While watching the mini series, the cinematography, setting, and blocking also struck a chord with my art history junkie self...

This moment taken from the show, reminds me tremendously of a painting I have studied numerous times by the British painter, Thomas Gainsborough. Gainsborough started as a landscape artist, but evolved to include human elements. Gainsborough is mostly known for his portraiture, and was recognized for being a lead painter of the Grand Manner of Portraiture, which elevated the sitter by demonstrating elegance and the all important quality of refinement.

Gainsborough, Mr and Mrs. Andrews, 1748-49
Although the subject matter is not the same, there is a kind of reminiscence of composition and emphasis. Both images are not only about the human sitters and subjects of the frame, but also the natural context that they inhabit. Much of the space is filled by a natural background, creating an atmosphere of the country, and what the land has to offer, especially in the Gainsborough painting. This is an early double portrait of Gainsborough, where the technique and styling is still developing into what art historians remember him by.

Gainsborough, Mrs. Richard Brinsley Sheridan, 1787
This later portrait executed by Gainsborough, speaks to his more mature style, emulating Watteau's Rococo brush strokes in the landscape background breathing sweetness and refinement into the subject. It is apparent that the artist was looking to match the natural beauty of the unblemished landscape, with that of the lady sitting. I think his more mature style is more relevant to the still taken from Downton Abbey. The foreground takes more precedence than the nature in the background that becomes hazy through the deliberateness of the camera. Though the foliage of the background plays up the sitter's beauty and forces her to stand out.

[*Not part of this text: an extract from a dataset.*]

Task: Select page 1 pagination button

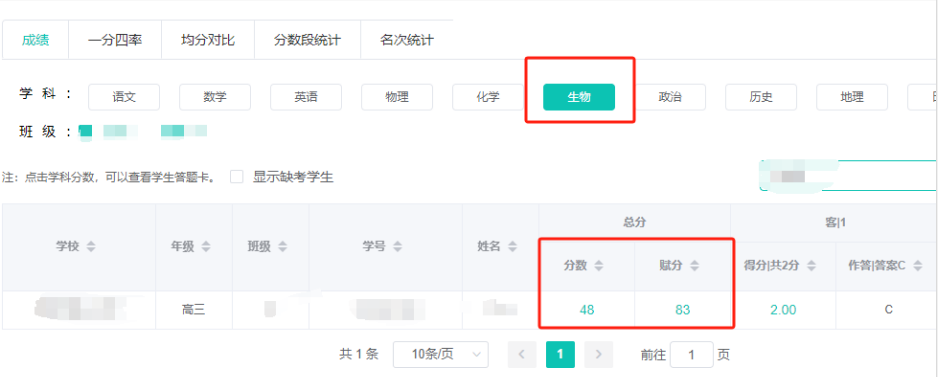Action: tap(560, 355)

 This still from the mini series evokes a different kind of genre in the realm of painting. Rather than a portrait, bringing the sitter or sitters into the foreground of importance, this image is focused on the nature and composition, making it fall under the category of landscape. The human subjects are small, dwarfed by the natural elements of the landscape. Also the hardly coincidental framing created by the tree and the horizontal backdrop echoes trends prominent in landscape painting. This kind of framing and the shrinking of human presence, is reminiscent of the landscape masters of  the 17th century, Claude Lorrain and Nicolas Poussin

Lorrain, A Sunset or Landscape with Argos Guarding Io
This landscape by Claude Lorrain, does in fact depict people, mostly in efforts to elevate the image from the lowly landscape genre into a higher level of painting, such as history or genre. During the 17th century and even before then, paintings were categorized, each category were given a level of importance or deemed to require a certain level of skill. Still life sunk to the bottom just under landscape, while genre (everyday life scenes) and history paintings (those depicting myth or stories from the Bible) were at the top, requiring more knowledge and skill to execute. The landscape though, becomes the focus, the highlight of the artist's skill and compositional technique. The way the trees and the ruins creep up the edges of the canvas, creating a kind of frame for the central action, is mimicked in the still from Downton Abbey.

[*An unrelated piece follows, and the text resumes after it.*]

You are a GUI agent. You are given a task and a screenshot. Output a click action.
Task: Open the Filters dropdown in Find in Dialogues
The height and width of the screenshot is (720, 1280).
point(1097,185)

The last example of a still moment from the tv show, brings to mind a more modern era of art for me, Impressionism and its successor Post Impressionism. These movements in art, are even closer contemporaries of the time portrayed in the movie, starting in the 1870s with Impressionism. This kind of scene of every day life, depicting moments of the modern life, echoes the goal of the impressionist artists, living against the rules of the Salon in Paris. This still recreates the lifestyle of the wealthy inhabiting London, and their pastimes.

Even the foliage of the park repeats the same kinds of brush strokes present in the Impressionist works of Claude Monet and Pierre Auguste Renoir.
Monet, Madame Monet
Renoir, Bal au Moulin de la Galette, 1876

 The subject matter and composition however made me think of....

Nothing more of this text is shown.